As expected, the data in the figure below suggests that regional support for U.S. operations declined as the impact of Iranian retaliatory strikes intensified.
Strategic Policy Implications
This analysis connects the disparate dots of the 2026 crisis, transforming 6,661 unstructured reports into a coherent understanding of the conflict’s evolution. Beyond the data extraction, several critical lessons emerge for regional policy and maritime security.
As the data suggests, regional support for U.S. operations declined as the impact of Iranian retaliatory strikes intensified. This shift reveals a fundamental vulnerability in the “deterrence-by-proxy” model. When conflict targets move from military assets to the fundamental life-support systems of the region—specifically water and energy—the political cost of alignment with the U.S. and Israel becomes prohibitively high for GCC members.

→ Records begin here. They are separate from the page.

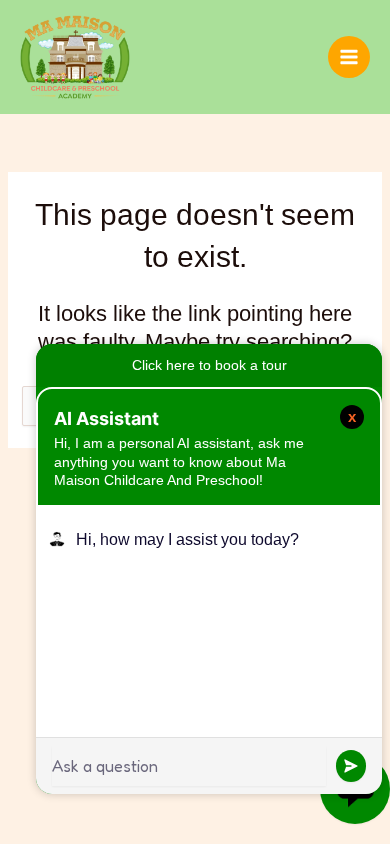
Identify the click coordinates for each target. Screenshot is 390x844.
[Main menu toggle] (349, 57)
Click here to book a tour (209, 365)
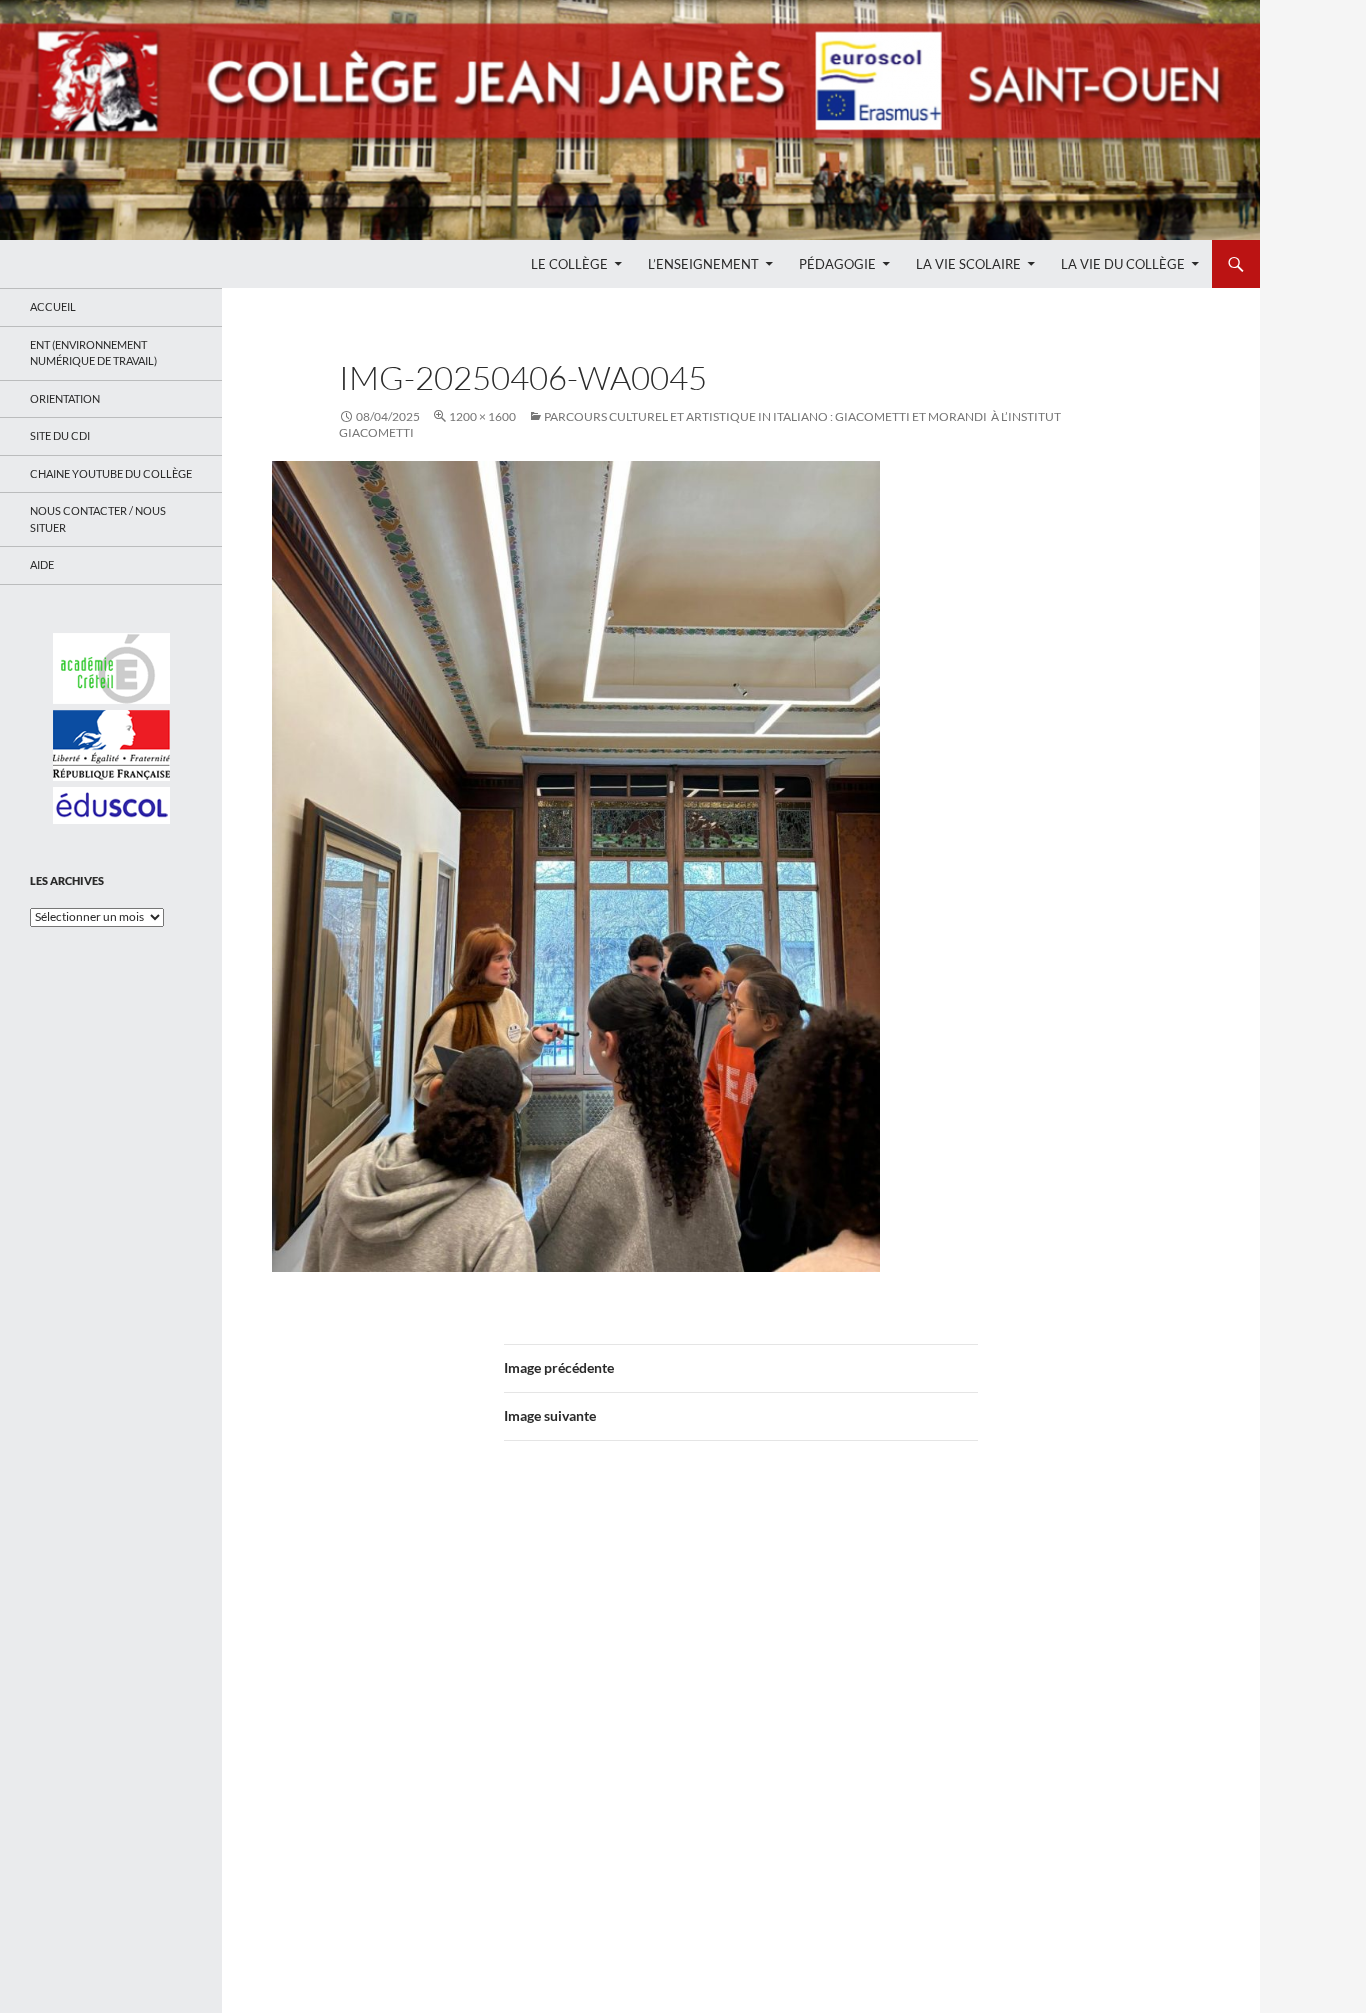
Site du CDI (60, 435)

The policy implications are twofold:
First, security cooperation must move beyond traditional missile defense and toward the hardening of “survival infrastructure.” If the maritime domain is the new center of gravity, then desalination plants and refineries are the new front lines.
Second, the rapid pivot in media sentiment highlights the limits of initial political approval. Future interventions must account for the “Resilience Factor.” If an adversary can withstand initial kinetic shocks and successfully target regional vulnerabilities, the coalition of support is likely to fragment. Policymakers must recognize that in the modern Middle East, trade security is political security; once the former is compromised, the latter inevitably follows.